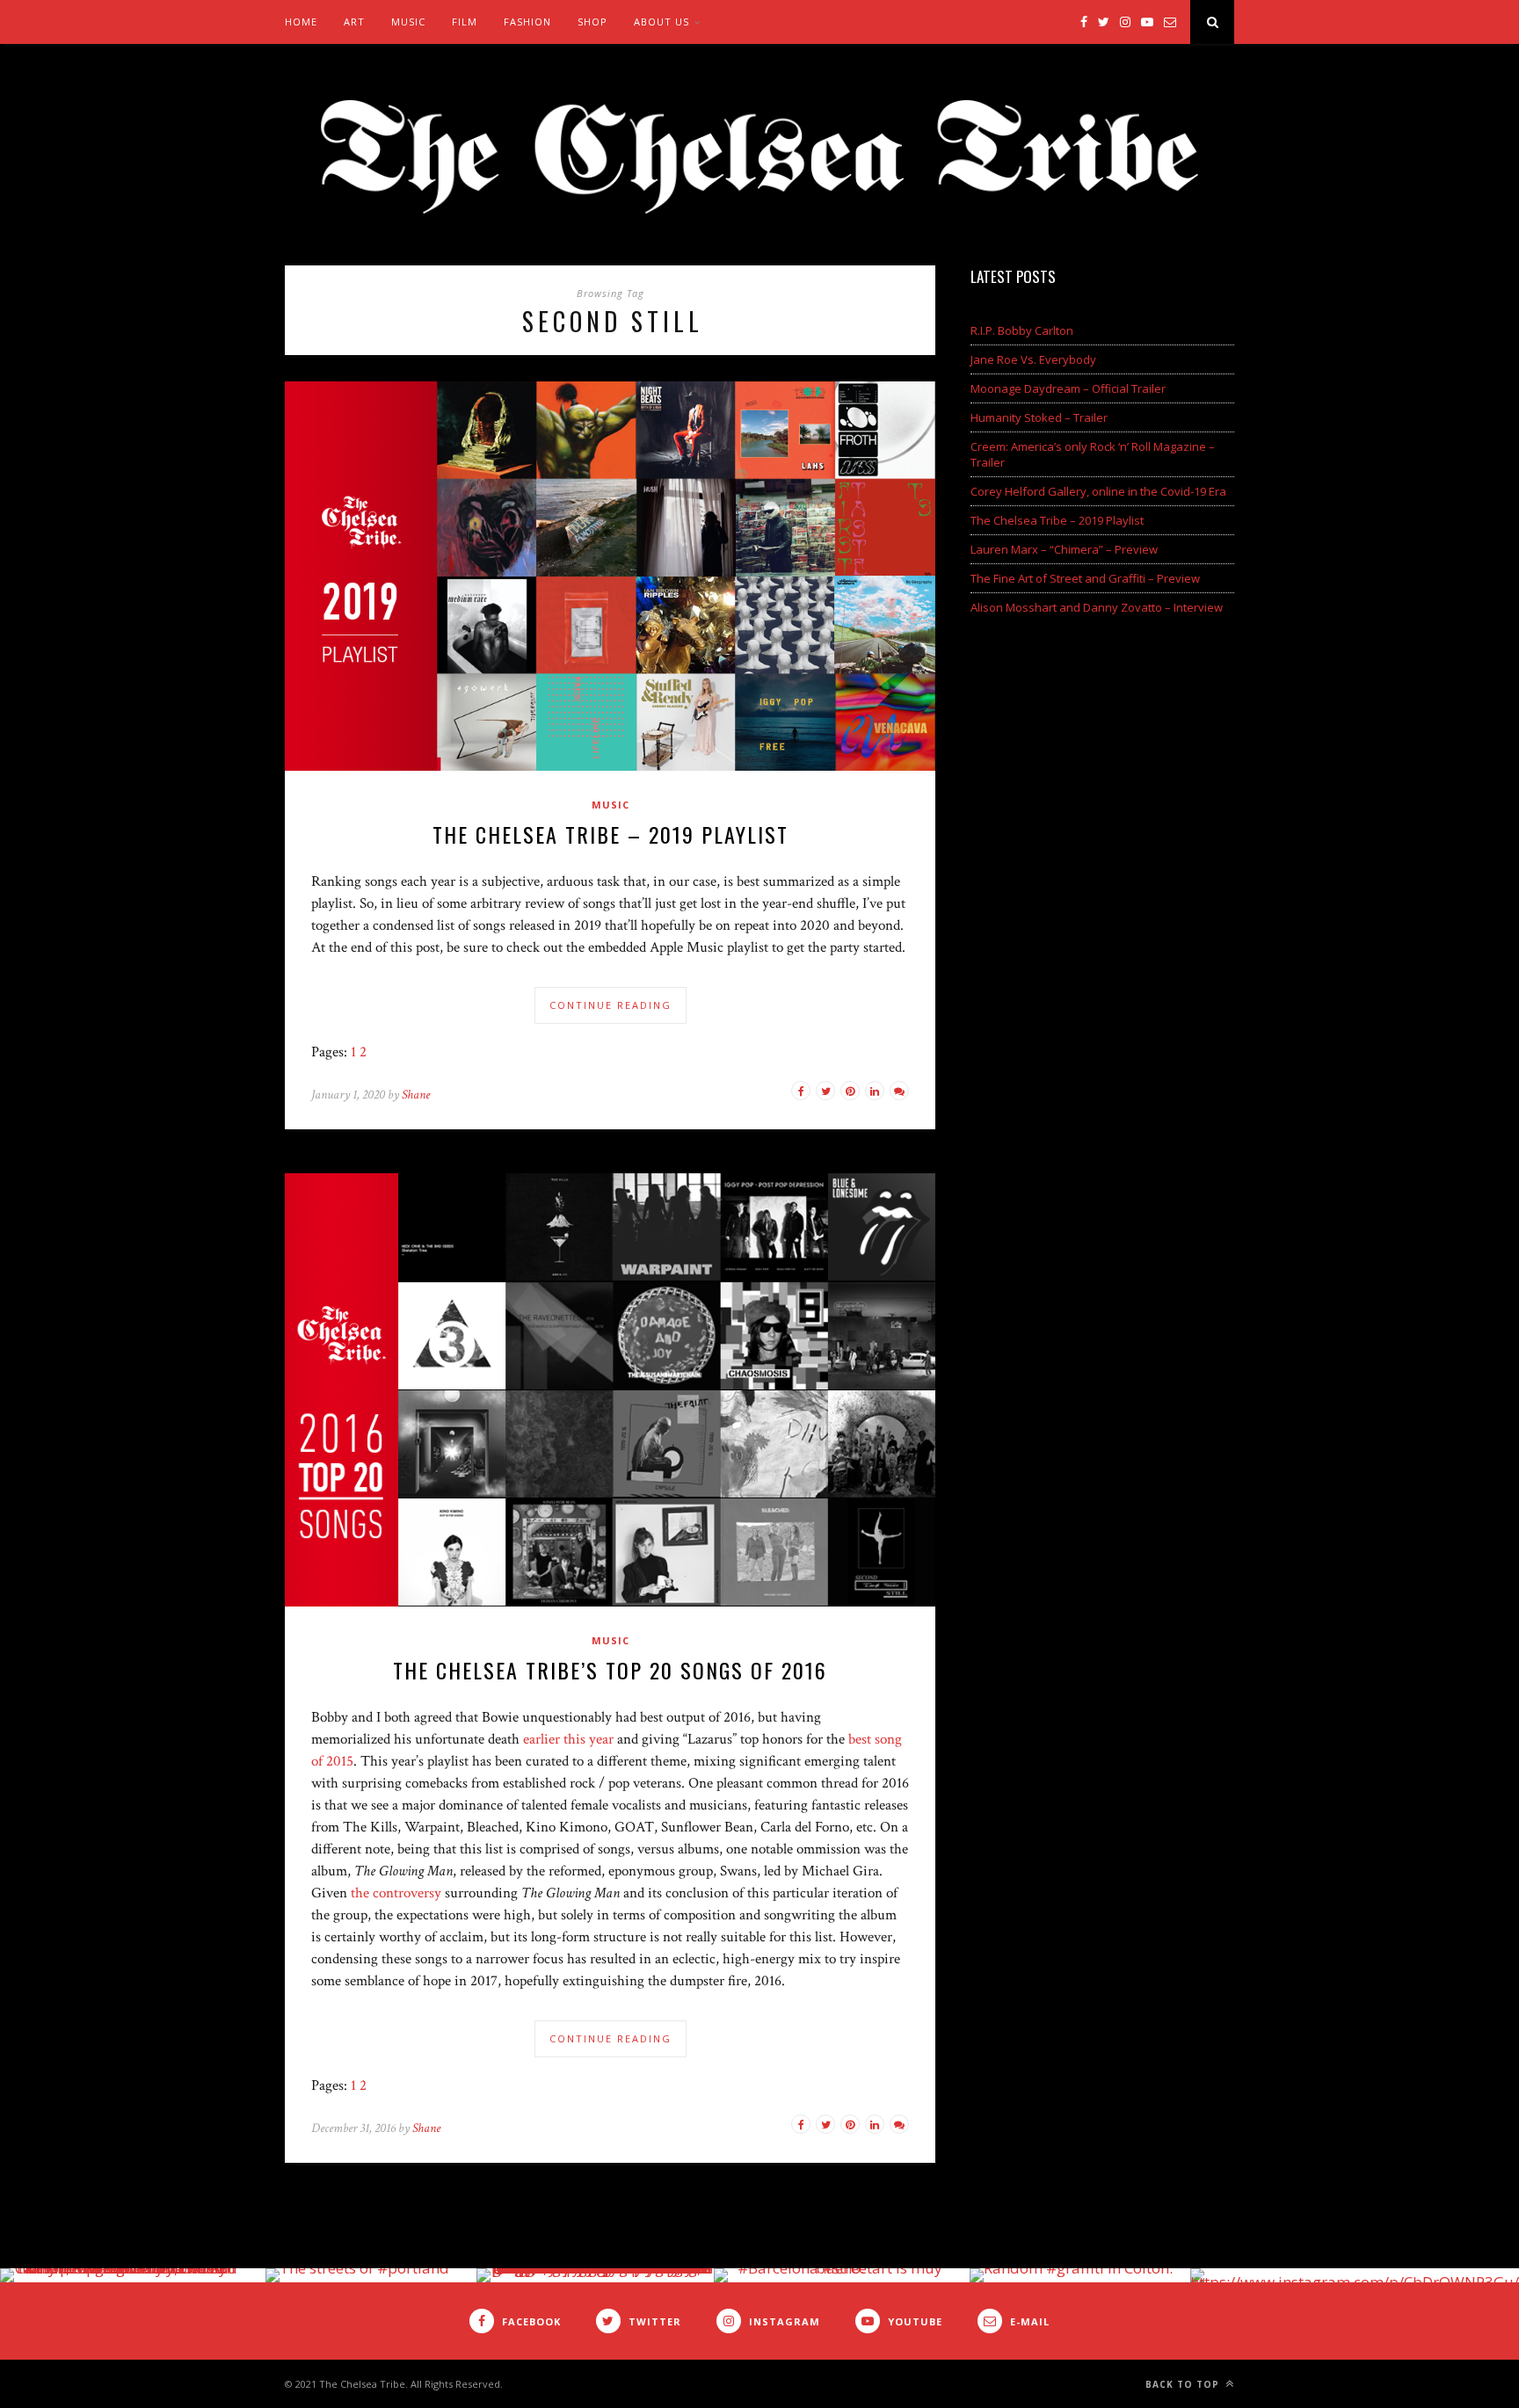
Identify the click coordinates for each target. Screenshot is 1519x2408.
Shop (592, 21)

* * *

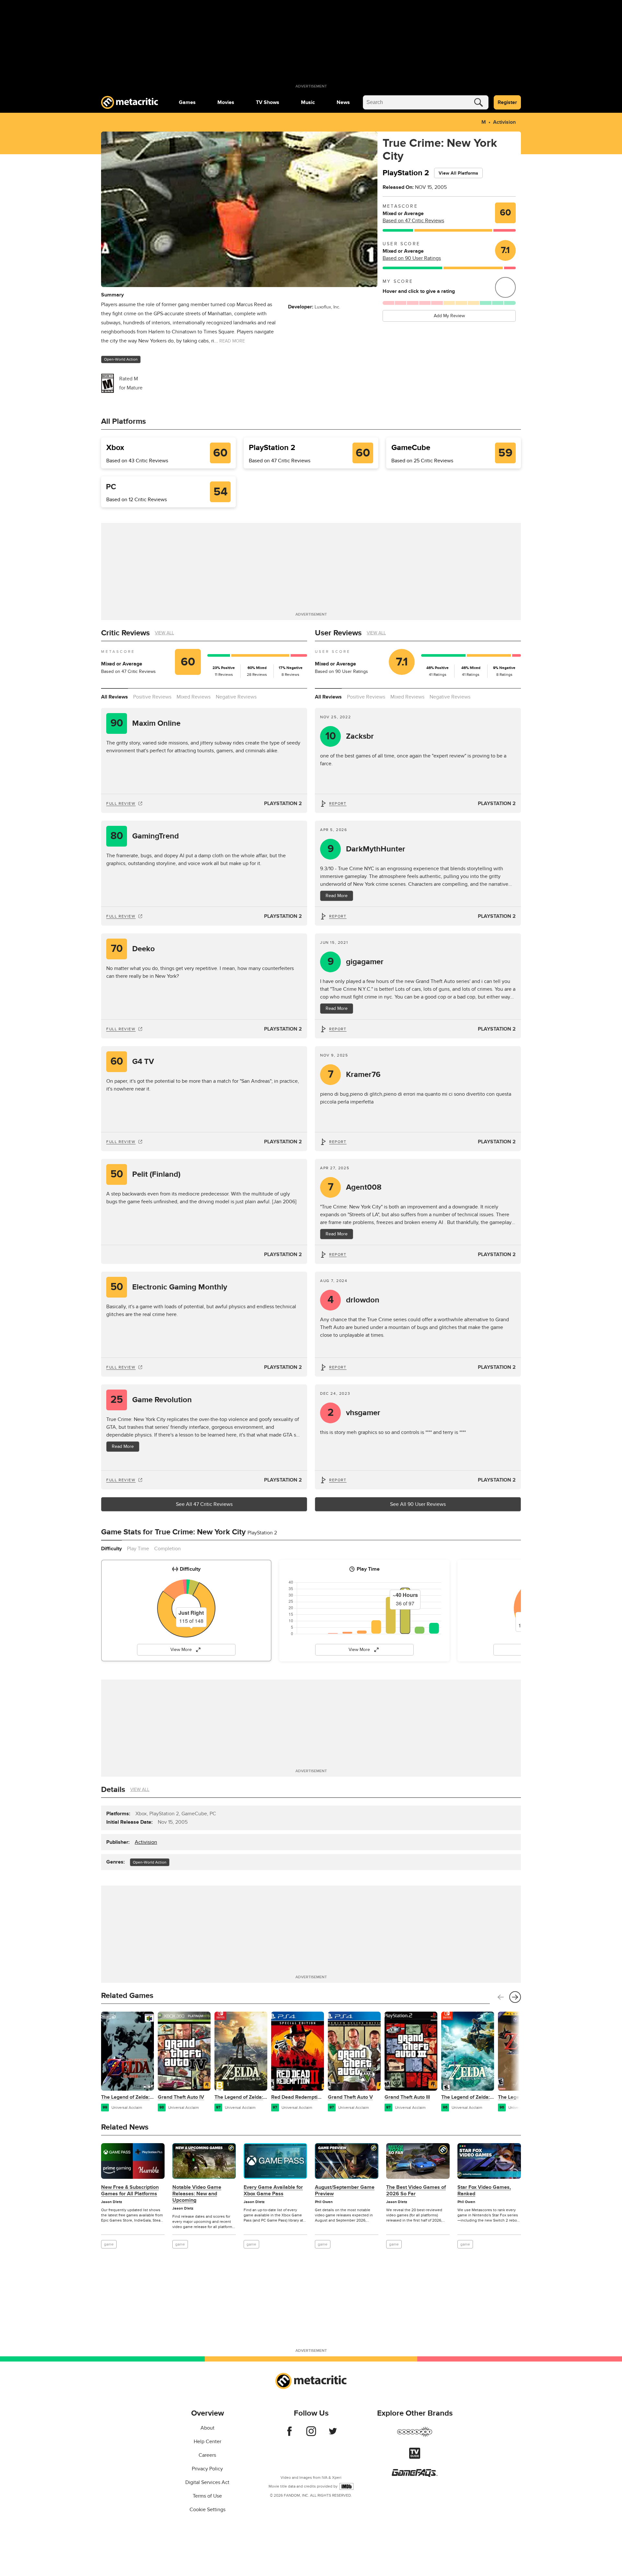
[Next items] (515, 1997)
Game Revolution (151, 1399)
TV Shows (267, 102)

▶ _AIM OF THE EXERCISE_: With the line that has "Identify the click" as the first and the line that has "Shop (592, 21)" as the last, repeat exactly that run of lines above and no more.

▶ _RESPONSE TO THE TASK_:
Identify the click coordinates for each target. Screenshot is 1519x2408.
Shop (592, 21)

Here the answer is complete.